Postby bumphystars » Wed Mar 28, 2018 5:33 pm

While I agree that the artistic quality of the mens and women's skaters is indeed declining overall, I hesitate to lump Chen into that assertion.

He is still a very young skater and has already come along a great deal since his emergence on the senior scene in terms of his artistry. I LOVED his short program this year, it was very stylish and skated with a lot of musicality and attention to detail. (I hope he keeps it next year.) I think his long was less interesting and suffered from the same problems that DL points out, but, again, I'm keen to see where he goes with it next season. I have high hopes.

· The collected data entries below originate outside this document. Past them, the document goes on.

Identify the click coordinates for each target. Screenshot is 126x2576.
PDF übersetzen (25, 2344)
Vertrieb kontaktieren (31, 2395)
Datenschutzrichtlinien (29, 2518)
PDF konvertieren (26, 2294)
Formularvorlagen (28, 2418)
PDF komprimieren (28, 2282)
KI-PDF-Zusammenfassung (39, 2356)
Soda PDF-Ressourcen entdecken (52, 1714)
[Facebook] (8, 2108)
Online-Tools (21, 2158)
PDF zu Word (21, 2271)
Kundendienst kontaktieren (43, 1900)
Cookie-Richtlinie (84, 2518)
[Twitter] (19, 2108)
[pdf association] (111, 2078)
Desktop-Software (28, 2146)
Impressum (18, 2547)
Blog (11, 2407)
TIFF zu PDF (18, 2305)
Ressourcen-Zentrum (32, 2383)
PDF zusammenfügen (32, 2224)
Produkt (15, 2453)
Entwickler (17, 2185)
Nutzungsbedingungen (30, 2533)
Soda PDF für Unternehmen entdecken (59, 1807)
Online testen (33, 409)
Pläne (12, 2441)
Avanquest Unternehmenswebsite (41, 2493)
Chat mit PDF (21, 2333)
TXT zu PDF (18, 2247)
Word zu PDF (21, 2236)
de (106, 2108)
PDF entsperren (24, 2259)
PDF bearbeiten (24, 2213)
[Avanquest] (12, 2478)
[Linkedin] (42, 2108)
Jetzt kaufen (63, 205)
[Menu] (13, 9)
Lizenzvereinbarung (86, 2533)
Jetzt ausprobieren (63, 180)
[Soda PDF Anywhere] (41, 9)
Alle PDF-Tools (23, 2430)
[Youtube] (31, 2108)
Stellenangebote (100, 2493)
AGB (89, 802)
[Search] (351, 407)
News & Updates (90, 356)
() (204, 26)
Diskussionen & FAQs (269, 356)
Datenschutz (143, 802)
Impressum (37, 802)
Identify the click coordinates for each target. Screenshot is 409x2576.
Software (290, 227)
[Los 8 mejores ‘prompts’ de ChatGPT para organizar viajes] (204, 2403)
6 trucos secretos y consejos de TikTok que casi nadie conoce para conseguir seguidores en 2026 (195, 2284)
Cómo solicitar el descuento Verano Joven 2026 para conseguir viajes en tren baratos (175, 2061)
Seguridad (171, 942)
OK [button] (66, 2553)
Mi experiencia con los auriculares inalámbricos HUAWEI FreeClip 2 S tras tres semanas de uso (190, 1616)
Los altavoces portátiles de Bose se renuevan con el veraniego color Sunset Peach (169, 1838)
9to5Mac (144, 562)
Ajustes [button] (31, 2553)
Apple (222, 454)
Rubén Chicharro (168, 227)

THAT SAID, I will be shocked if he is able to keep this up for the next Olympics. Like Patrick Chan, I feel his timing is a little bit off. No one could touch Chan in 2012, when he came out with his short program quad and two quads in the free. He was head and shoulders above the rest technically speaking, just as Chen is now. But that is simply impossible to sustain; eventually someone comes up behind you and overtakes you. Which is what happened with Hanyu in 2014—and in 2018, when Zagitova overtook Medvedeva (and shortly it will happen to Alina too).

Of course, there is a strong possibility that Chen will get injured before 2022 anyway, given the enormous strain on his body from these amazing quads.

Any sport loves a CHAMPION, someone who can repeat excellence again and again, so that they themselves become the sport. (See Roger Federer in tennis, for example, or even Michelle Kwan.) If we put all of this emphasis on ever-more rotations to jumps, we'll never come out with the kind of stars that will grow our sport.